§ **WHAT YOU HAVE TO DO**
Go over the data below line by line, and state how many lines contain the string "browser". Give the number only.

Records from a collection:
——
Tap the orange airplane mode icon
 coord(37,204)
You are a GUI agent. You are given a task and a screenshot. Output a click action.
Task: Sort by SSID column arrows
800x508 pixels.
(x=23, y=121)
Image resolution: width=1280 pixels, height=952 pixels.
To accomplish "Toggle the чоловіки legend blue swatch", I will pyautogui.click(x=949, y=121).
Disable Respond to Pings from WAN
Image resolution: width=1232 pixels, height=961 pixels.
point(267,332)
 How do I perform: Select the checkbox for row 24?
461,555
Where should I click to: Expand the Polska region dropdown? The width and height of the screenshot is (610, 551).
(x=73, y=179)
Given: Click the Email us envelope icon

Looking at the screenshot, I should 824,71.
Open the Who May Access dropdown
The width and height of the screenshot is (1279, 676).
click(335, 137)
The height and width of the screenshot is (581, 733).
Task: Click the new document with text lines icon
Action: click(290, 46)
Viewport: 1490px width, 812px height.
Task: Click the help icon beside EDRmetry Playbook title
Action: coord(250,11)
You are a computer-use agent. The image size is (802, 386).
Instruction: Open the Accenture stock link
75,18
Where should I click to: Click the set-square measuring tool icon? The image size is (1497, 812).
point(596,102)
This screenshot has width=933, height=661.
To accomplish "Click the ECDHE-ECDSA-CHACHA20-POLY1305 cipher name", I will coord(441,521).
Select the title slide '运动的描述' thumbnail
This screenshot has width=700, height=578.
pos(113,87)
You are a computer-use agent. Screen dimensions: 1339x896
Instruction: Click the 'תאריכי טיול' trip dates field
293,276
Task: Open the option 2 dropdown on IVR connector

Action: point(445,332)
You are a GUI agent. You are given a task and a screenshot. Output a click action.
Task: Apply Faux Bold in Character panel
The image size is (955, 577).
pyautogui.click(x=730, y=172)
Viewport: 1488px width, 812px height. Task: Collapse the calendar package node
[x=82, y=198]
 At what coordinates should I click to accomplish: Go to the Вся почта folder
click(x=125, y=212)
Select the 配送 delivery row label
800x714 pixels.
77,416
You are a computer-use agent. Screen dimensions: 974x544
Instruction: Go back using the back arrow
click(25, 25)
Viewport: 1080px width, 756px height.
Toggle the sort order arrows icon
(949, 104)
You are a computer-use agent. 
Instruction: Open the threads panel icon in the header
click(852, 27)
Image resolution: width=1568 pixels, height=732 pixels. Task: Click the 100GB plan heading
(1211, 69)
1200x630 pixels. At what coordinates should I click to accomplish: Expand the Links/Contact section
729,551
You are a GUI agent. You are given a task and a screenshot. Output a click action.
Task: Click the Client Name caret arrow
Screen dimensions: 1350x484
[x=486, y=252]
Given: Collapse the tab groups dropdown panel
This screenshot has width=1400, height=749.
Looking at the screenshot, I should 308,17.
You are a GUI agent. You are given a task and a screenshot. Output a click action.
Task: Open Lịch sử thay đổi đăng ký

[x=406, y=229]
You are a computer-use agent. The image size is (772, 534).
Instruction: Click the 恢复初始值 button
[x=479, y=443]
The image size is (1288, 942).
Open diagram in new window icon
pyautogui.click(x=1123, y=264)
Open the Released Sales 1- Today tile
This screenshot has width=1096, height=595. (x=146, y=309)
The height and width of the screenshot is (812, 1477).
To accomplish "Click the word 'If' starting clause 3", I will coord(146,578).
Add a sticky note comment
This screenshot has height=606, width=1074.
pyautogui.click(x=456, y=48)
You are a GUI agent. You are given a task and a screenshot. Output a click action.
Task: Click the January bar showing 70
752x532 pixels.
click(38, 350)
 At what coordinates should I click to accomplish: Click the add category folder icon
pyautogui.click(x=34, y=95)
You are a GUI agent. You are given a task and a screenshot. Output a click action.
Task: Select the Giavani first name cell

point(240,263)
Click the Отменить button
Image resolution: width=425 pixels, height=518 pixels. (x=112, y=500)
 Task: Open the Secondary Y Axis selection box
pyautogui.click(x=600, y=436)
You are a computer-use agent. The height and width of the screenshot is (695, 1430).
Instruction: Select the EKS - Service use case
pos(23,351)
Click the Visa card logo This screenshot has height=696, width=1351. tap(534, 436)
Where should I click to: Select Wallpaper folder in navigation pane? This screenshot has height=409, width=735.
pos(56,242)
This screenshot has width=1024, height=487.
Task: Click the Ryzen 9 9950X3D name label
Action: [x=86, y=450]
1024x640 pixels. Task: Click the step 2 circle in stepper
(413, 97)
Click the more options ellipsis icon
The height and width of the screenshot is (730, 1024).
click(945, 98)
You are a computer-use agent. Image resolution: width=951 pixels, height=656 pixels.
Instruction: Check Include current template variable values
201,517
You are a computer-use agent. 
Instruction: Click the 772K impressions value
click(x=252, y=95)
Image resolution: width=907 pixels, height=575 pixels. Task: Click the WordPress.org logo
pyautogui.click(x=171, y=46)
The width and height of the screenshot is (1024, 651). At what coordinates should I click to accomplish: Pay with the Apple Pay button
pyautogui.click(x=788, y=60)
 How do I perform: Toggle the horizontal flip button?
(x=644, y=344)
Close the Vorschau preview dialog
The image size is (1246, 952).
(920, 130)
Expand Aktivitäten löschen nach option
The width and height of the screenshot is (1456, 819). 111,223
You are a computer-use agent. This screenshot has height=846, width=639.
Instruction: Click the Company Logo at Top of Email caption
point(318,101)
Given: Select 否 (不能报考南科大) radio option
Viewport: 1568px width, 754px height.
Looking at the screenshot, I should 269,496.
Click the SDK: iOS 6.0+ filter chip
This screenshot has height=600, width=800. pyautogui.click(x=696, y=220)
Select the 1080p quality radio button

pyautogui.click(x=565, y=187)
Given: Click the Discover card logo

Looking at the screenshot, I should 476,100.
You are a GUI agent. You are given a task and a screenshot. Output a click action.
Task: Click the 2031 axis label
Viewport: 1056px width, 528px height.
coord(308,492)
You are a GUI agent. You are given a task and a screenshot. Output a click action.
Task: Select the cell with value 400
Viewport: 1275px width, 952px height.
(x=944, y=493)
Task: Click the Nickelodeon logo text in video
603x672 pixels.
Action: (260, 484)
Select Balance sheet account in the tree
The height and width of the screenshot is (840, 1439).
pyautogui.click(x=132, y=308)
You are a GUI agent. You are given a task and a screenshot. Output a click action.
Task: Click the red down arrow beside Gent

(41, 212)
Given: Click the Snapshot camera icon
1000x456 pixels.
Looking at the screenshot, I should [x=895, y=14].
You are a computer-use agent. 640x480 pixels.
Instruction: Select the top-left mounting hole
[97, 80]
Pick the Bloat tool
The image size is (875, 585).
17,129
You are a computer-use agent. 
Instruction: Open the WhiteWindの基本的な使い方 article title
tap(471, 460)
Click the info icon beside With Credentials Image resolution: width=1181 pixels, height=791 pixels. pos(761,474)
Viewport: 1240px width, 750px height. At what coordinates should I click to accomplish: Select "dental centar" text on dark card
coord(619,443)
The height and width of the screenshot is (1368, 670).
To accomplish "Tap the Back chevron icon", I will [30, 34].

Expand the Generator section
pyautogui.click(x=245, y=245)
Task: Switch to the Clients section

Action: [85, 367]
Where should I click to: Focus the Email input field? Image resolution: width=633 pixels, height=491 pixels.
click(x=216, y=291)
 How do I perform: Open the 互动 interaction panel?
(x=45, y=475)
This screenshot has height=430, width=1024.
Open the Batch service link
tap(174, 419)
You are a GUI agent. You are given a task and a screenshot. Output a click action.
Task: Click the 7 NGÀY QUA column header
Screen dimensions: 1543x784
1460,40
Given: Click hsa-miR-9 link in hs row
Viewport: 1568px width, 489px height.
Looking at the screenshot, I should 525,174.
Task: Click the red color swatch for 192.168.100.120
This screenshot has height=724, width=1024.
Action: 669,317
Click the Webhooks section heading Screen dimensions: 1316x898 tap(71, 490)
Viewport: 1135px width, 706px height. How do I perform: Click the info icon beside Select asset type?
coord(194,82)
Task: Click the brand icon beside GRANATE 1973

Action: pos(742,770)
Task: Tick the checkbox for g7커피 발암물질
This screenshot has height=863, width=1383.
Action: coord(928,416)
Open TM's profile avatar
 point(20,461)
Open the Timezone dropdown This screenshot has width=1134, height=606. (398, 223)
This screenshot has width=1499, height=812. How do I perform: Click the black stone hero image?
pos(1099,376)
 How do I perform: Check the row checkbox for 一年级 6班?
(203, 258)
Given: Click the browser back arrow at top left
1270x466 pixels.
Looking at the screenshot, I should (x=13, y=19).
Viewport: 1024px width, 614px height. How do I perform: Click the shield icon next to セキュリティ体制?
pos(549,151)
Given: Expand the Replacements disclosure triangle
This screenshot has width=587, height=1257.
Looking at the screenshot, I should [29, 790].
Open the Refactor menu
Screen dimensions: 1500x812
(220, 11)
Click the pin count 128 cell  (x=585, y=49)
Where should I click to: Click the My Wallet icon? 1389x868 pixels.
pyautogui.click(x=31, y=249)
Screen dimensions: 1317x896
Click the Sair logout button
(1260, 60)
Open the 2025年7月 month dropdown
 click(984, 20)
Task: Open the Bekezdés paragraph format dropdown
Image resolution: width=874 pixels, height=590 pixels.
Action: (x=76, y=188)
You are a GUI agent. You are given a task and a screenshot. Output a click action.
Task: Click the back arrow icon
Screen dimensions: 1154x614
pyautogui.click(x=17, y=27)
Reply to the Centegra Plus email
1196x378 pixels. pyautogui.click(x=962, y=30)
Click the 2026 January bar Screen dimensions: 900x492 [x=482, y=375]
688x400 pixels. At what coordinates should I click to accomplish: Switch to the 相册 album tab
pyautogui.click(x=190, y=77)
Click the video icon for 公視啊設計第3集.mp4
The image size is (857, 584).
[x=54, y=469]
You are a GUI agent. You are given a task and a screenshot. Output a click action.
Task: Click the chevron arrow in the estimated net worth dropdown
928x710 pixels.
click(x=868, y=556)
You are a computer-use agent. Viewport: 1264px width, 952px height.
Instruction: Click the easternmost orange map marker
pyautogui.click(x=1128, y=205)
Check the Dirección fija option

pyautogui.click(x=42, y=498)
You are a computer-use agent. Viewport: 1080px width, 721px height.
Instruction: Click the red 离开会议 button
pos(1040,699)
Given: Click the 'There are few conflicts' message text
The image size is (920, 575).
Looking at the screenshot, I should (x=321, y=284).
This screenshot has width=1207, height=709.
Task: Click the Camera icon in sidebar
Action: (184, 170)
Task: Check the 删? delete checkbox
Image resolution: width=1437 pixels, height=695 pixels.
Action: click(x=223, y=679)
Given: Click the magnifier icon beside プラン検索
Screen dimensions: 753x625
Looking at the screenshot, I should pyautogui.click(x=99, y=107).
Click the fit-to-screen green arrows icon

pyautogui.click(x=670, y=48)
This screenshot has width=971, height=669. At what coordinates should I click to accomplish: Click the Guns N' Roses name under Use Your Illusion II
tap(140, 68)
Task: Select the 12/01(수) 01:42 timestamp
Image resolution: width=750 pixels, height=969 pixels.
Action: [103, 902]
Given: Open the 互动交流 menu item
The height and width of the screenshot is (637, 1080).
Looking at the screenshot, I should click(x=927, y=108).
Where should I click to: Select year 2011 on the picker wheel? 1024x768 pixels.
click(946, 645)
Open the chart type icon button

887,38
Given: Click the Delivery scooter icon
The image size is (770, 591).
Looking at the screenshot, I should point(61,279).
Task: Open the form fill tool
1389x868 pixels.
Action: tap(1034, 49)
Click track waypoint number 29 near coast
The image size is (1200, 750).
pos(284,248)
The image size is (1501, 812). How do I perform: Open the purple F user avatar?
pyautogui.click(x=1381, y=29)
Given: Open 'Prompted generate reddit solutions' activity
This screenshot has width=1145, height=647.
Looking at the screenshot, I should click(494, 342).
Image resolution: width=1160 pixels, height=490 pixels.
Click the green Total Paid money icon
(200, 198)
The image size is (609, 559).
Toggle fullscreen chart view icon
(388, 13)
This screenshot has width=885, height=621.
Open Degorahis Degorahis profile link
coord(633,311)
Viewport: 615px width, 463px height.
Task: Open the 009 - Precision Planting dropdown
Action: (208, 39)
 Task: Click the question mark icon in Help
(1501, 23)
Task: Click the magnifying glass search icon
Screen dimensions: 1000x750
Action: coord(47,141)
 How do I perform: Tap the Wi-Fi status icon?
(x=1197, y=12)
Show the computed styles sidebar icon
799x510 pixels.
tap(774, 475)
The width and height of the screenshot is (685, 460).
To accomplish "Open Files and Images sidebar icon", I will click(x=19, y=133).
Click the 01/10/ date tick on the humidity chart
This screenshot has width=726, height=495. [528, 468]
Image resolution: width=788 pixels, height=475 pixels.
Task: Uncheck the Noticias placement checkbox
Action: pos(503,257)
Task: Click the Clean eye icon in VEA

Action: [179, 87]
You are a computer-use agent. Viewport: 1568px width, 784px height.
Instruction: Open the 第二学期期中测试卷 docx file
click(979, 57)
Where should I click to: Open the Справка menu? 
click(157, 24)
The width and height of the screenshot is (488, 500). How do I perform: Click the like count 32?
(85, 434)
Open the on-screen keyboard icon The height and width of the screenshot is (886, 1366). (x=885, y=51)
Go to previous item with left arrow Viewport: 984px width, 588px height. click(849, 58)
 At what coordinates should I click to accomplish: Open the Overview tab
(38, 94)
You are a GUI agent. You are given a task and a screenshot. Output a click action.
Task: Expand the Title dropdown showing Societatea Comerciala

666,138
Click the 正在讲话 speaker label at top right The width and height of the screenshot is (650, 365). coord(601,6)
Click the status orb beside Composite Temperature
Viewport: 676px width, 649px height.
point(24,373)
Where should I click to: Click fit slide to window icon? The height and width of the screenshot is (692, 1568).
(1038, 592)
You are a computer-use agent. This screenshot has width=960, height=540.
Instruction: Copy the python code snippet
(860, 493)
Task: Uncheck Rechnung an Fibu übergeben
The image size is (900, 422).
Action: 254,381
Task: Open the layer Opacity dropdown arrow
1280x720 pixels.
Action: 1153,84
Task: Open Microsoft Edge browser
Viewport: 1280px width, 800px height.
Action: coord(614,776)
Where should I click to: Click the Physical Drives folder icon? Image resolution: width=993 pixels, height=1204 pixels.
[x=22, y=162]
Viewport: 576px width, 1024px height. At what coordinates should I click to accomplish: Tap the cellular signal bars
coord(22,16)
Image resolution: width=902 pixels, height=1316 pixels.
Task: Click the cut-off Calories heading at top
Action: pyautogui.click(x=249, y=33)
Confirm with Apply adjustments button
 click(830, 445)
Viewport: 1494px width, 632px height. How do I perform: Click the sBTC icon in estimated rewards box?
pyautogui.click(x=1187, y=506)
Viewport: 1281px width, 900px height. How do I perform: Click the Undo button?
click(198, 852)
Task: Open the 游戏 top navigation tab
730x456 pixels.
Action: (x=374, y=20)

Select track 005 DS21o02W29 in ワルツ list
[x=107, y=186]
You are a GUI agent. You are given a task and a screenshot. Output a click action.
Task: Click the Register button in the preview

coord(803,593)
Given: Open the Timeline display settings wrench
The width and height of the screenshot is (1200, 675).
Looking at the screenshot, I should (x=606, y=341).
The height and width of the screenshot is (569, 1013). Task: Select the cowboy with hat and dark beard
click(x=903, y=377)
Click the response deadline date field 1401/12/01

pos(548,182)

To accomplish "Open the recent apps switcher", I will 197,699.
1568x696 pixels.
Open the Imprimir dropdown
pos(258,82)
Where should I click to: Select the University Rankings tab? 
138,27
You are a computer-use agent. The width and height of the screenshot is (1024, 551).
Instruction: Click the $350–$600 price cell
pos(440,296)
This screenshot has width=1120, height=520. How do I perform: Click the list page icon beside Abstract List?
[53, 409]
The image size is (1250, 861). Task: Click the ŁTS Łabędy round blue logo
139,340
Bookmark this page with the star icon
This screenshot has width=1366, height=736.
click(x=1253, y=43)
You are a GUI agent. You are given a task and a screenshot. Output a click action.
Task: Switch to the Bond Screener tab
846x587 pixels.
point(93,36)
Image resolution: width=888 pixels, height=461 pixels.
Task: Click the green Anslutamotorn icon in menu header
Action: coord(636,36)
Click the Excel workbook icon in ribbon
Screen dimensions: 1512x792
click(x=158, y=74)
——
§ **SOLUTION TO THIS TASK**
2